Some packages are written with dependencies on Node.js built-in modules. This is a problem on the web, since Node.js built-in modules don’t exist in the browser. For example, import 'path' will run just fine in Node.js but would fail in the browser. To solve this issue: you can either replace the offending package (pika.dev is a great resource for web-friendly packages) or add Node.js polyfill support:

// snowpack.config.js
// Plugin: https://github.com/ionic-team/rollup-plugin-node-polyfills
module.exports = {
installOptions: {
rollup: {
plugins: [require('rollup-plugin-node-polyfills')()],
},
},
};

No such file or directory#

ENOENT: no such file or directory, open …/node_modules/csstype/index.js

This error message would sometimes occur in older versions of Snowpack. To solve this issue: Upgrade to Snowpack v2.6.0 or higher. If you continue to see this unexpected error in newer versions of Snowpack, please file an issue.

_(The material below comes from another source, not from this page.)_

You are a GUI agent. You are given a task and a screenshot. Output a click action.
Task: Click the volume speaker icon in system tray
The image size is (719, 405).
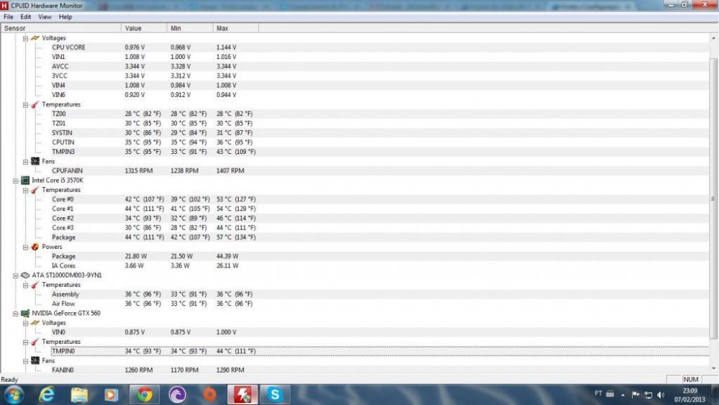[660, 394]
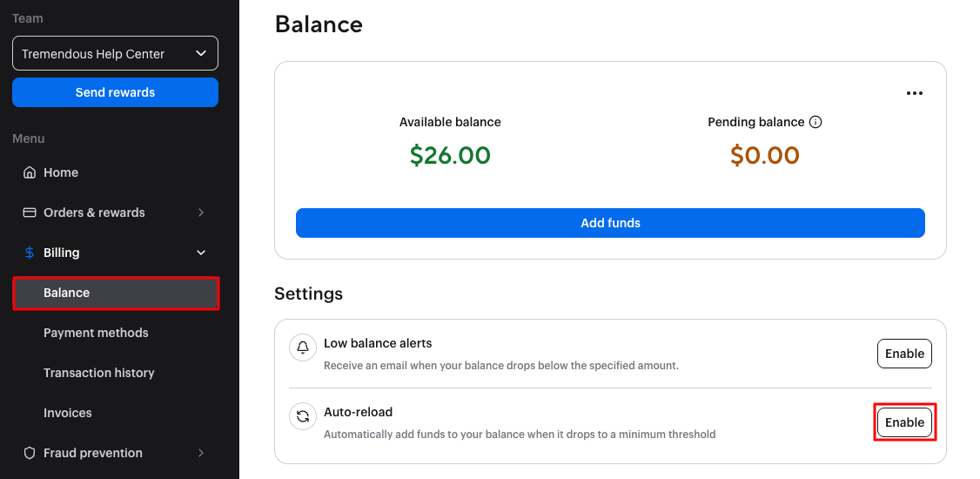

Package exists but package.json “exports” does not include entry#

Node.js recently added support for a package.json “exports” entry that defines which files you can and cannot import from within a package. Preact, for example, defines an “exports” map that allows you to to import “preact/hooks” but not “preact/some/custom/file-path.js”. This allows packages to control their “public” interface. If you see this error message, that means that you’ve imported a file path not allowed in the export map. If you believe this to be an error, reach out to the package author to request the file be added to their export map.